J Street can’t really say whether its members are pro-Israel.

Meanwhile, from the “meddling in democracies” file: “Let’s hope the Administration was paying attention to India’s environment minister when he told Mrs. Clinton a thing or two about climate policy Sunday. ‘There is simply no case for the pressure that we, who have among the lowest emissions per capita, face to actually reduce emissions,’ Jairam Ramesh told Mrs. Clinton in a closed-door meeting, according to a copy of his remarks distributed after the session. ‘And as if this pressure was not enough, we also face the threat of carbon tariffs on our exports to countries such as yours.’ ”

Did Obama actually apologize for his “stupidly” uninformed comments about the Gates-Crowley incident? Maybe in private. How nontransparent if so.

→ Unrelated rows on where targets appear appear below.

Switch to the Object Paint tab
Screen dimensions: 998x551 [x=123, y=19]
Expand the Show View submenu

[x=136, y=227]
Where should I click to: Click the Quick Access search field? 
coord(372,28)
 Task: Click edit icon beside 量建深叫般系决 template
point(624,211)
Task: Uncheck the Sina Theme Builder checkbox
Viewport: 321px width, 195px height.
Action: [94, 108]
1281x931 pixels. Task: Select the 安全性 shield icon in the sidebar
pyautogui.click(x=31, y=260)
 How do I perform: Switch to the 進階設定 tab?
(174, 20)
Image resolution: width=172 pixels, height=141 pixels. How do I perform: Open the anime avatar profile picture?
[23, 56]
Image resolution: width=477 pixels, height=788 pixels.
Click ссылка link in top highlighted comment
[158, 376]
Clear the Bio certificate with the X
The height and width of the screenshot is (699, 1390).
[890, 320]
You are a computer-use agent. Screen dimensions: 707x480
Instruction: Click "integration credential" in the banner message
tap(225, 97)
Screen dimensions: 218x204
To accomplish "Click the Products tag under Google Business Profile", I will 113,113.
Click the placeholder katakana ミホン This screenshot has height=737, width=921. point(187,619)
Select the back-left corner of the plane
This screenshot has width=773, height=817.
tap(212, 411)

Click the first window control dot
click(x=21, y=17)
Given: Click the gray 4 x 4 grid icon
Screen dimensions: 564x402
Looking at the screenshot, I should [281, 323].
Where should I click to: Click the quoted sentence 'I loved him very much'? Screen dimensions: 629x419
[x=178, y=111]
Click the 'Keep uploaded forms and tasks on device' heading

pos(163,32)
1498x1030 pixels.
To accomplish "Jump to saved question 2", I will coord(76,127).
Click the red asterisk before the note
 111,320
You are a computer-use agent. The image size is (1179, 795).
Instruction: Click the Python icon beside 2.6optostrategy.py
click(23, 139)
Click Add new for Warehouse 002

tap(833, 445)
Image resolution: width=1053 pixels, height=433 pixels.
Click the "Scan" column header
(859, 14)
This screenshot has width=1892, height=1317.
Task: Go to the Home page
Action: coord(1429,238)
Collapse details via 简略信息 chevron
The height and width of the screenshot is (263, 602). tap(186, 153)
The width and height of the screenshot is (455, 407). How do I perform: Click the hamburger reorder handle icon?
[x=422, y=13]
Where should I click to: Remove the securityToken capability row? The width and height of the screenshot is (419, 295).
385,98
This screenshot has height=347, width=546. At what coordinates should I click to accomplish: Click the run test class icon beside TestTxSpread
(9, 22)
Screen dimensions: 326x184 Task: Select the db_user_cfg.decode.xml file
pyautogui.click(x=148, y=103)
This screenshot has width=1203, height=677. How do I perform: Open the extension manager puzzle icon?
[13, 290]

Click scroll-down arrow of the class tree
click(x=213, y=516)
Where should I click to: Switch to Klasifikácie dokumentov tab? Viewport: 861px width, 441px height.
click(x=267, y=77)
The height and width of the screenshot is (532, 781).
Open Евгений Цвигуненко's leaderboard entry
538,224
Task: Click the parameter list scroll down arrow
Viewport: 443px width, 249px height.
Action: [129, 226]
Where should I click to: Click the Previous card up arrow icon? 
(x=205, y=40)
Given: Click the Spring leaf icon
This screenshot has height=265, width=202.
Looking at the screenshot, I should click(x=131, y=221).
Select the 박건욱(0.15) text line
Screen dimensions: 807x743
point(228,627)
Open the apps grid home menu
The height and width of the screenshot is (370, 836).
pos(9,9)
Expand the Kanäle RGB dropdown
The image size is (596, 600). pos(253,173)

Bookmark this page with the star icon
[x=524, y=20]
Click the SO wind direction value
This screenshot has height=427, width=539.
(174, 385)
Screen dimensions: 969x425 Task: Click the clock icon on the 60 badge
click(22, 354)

In Virginia: “The Obama administration dispatched a senior aide to Richmond Wednesday to urge former Virginia Gov. L. Douglas Wilder to get behind state Sen. Creigh Deeds, the Democratic gubernatorial nominee. . . . But Wilder, in disclosing the meeting in an interview with POLITICO, made it clear that he remained far from endorsing Deeds and was in no hurry to weigh in on the closely watched race — all the while outlining with his typical brutal candor what he thought some of the party’s challenges were and what was at stake. On what the former governor called ‘bread-and-butter issues,’ he said of Deeds: ‘Tell me what the man has done? I haven’t heard it.'” Ouch.

In New Jersey, you knew this was coming: “One day after federal authorities arrested five New Jersey politicians involved in a massive money-laundering operation, GOP gubernatorial candidate Chris Christie hit the airwaves with his first general election ad reminding voters of his record fighting corruption. . . . Christie’s law-and-order background has always been his strongest asset, and the mass arrests (which led from an investigation that he initiated as U.S. attorney) couldn’t come at a better time. It also comes on the same week he tapped a female county sheriff as his running mate.”

The Obama administration says it is defending democracy and the rule of law in Honduras. “But in fact, a close look at Mr. Zelaya’s time in office reveals a strongly antidemocratic streak. He placed himself in a growing cadre of elected Latin presidents who have tried to stay in power past their designated time to carry out a populist-leftist agenda. These leaders, led by Venezuela’s Hugo Chávez, have used the region’s historic poverty and inequality to gain support from the poor, but created deep divisions in their societies by concentrating power in their own hands and increasing government control over the economy, media and other sectors.”